→ GIVEN DATA

════════════════════

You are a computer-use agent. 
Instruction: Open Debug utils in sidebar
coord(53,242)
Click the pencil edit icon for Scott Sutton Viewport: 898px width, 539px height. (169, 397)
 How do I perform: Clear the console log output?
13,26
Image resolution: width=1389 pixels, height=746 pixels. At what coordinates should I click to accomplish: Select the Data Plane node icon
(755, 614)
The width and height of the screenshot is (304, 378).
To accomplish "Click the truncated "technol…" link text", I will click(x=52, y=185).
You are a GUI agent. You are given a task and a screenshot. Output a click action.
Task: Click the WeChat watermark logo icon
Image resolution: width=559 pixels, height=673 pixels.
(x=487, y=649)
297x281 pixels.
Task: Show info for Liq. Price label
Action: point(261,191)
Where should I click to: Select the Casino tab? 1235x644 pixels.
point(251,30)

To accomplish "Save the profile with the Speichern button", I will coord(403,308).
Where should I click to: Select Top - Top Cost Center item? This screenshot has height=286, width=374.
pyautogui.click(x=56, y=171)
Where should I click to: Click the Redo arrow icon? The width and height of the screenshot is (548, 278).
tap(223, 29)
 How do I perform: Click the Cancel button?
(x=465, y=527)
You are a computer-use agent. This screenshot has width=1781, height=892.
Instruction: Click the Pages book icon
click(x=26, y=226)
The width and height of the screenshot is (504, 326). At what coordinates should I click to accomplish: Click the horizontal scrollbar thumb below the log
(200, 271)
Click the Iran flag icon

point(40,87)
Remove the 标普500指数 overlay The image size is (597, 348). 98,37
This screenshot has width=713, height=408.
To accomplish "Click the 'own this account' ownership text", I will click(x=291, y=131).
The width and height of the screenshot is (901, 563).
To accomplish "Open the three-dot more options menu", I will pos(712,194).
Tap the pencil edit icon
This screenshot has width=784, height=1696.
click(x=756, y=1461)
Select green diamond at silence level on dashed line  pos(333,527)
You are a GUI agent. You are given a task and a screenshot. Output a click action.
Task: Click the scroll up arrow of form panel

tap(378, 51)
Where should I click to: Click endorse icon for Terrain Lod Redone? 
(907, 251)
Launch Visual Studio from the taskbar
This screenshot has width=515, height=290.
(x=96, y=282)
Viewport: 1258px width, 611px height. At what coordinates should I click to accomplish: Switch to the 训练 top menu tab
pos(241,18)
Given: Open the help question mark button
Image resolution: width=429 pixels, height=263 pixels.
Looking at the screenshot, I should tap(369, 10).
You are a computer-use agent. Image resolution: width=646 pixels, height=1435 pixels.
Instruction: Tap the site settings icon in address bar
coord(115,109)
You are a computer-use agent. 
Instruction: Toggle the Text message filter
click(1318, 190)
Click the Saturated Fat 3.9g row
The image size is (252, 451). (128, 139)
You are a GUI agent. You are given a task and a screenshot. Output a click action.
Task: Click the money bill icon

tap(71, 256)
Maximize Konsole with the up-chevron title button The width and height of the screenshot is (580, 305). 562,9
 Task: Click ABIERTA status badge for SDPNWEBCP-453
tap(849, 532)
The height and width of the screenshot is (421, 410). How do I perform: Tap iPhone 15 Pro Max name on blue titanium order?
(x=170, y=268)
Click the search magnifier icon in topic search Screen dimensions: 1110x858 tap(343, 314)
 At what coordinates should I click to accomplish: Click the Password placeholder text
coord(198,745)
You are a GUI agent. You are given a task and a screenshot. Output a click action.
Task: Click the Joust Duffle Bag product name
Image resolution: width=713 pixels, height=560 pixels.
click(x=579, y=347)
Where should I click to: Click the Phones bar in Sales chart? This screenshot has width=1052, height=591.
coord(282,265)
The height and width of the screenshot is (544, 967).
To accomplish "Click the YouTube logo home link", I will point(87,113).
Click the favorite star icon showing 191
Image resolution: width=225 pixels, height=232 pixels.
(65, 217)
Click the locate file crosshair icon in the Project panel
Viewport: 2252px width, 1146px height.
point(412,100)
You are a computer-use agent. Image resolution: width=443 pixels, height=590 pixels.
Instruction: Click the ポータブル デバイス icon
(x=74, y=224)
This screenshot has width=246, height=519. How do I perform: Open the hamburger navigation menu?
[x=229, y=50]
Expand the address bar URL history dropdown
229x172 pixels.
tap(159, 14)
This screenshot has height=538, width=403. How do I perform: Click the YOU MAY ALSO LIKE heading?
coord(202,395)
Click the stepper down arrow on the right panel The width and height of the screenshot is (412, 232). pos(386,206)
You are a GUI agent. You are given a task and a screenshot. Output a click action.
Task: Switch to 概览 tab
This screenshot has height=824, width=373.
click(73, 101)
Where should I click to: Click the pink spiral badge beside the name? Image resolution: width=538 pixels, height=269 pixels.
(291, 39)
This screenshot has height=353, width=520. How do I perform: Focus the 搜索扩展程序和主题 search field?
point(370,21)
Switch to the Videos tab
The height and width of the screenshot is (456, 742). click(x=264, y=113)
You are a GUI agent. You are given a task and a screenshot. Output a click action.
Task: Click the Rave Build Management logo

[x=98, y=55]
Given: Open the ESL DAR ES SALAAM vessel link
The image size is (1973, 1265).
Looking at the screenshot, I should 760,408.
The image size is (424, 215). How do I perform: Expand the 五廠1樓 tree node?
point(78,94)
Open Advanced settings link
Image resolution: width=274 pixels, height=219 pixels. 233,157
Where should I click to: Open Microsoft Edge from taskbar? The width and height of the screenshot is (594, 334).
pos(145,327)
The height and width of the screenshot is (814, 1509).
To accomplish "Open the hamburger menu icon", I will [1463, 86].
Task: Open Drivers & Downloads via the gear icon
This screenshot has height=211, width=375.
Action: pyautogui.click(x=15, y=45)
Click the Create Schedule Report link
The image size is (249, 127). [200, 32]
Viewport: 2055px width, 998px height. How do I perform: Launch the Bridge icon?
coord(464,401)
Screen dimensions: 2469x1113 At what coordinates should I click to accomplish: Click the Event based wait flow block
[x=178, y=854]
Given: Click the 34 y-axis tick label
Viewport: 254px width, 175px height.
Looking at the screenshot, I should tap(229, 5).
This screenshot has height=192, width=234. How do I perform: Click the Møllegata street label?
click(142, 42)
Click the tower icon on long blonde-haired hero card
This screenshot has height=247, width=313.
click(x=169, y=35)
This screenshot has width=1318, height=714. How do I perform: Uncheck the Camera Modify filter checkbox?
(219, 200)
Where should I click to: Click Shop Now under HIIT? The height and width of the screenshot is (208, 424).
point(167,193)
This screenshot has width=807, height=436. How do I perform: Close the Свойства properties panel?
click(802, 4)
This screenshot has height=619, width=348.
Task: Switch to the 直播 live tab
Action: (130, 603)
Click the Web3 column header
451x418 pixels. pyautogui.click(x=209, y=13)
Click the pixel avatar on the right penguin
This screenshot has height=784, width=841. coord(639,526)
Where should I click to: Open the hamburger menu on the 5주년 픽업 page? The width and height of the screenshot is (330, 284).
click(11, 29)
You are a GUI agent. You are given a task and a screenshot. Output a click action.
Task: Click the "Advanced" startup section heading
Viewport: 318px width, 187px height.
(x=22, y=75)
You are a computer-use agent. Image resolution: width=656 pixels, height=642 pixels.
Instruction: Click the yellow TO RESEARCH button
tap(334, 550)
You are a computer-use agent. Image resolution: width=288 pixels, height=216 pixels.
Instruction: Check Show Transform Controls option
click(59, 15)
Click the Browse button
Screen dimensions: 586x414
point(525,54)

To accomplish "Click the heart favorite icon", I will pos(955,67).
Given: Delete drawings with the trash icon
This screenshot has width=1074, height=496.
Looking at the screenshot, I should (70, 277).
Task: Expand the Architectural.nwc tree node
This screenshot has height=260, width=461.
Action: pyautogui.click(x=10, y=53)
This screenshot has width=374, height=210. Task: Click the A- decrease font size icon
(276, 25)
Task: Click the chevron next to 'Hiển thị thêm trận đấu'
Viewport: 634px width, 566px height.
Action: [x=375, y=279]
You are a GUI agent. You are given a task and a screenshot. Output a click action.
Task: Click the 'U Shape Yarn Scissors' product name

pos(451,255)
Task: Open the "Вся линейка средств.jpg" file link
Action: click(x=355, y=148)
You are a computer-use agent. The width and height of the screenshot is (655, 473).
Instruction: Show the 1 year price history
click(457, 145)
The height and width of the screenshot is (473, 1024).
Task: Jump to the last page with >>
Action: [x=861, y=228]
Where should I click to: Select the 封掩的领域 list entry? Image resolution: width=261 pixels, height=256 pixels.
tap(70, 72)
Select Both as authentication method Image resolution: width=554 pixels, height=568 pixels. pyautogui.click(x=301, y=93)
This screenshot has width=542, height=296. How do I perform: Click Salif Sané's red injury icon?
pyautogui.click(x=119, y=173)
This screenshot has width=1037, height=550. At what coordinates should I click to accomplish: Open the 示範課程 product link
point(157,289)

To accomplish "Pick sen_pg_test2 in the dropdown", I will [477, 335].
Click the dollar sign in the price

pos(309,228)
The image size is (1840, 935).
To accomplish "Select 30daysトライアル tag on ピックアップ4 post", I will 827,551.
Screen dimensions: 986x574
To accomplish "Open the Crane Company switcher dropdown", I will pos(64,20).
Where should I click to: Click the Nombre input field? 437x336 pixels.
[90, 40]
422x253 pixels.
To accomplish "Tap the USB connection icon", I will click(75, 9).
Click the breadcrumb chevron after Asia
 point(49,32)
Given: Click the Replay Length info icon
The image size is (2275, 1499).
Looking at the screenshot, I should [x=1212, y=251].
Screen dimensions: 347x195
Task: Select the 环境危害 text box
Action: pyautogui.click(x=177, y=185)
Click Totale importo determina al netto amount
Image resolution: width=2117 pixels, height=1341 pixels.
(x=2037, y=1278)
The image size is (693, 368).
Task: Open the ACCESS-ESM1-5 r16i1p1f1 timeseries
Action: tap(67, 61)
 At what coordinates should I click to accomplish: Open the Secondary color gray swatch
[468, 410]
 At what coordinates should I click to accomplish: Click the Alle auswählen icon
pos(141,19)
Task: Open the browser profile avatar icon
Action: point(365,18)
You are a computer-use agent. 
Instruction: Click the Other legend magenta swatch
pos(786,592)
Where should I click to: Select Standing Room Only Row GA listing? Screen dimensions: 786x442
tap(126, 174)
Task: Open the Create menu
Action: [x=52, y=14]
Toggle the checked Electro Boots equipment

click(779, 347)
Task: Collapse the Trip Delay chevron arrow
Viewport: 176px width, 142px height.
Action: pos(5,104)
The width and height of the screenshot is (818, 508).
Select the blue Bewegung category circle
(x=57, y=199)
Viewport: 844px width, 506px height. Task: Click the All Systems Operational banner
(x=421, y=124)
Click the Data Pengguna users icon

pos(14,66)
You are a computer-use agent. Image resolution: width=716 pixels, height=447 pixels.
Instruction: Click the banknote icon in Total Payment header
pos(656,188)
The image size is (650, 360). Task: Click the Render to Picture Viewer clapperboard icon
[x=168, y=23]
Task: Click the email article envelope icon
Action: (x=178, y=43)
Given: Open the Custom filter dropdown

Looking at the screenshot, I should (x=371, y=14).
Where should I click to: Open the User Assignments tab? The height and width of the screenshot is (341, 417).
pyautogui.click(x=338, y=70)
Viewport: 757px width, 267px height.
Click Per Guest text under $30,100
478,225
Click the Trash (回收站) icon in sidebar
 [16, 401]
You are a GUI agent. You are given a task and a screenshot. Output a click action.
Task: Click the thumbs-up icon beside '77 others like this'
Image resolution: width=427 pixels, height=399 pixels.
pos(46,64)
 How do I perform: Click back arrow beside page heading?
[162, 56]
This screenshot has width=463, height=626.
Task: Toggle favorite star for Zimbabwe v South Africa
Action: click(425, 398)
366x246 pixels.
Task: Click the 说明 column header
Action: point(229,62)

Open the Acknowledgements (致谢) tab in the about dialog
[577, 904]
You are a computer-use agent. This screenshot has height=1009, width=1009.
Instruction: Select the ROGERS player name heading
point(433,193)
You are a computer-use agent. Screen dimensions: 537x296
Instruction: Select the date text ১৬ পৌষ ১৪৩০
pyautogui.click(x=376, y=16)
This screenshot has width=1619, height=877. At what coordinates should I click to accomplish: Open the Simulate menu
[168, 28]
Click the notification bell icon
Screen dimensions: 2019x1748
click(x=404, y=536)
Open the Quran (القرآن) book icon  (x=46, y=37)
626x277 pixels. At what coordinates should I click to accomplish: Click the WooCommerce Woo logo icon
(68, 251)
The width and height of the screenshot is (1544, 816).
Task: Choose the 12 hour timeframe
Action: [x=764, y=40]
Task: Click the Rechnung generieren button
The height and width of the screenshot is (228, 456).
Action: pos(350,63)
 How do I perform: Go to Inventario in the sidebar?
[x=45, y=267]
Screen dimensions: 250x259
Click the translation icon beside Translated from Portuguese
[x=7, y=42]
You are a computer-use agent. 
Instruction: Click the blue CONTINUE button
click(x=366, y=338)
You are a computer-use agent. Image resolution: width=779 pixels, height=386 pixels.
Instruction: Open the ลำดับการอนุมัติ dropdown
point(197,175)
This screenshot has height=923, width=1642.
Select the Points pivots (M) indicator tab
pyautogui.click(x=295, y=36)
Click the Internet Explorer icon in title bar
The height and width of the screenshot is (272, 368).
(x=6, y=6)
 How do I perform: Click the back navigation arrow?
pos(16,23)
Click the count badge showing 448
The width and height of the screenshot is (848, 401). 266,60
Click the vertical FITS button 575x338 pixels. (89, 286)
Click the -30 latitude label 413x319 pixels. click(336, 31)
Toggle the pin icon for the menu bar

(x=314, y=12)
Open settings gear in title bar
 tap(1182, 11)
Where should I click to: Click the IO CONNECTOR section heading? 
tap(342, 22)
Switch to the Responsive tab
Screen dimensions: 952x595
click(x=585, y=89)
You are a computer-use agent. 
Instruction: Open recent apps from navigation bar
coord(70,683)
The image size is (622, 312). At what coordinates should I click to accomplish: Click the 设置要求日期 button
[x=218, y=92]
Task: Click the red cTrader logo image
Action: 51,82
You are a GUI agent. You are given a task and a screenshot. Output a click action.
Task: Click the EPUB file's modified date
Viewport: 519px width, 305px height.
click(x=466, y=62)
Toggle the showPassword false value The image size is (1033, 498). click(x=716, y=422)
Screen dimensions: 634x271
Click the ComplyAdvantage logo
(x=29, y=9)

════════════════════

→ WORK REQUIRED
How many lines above contain the word "Viewport", with case counting? Give only the number.

→ COMPLETE ANSWER
11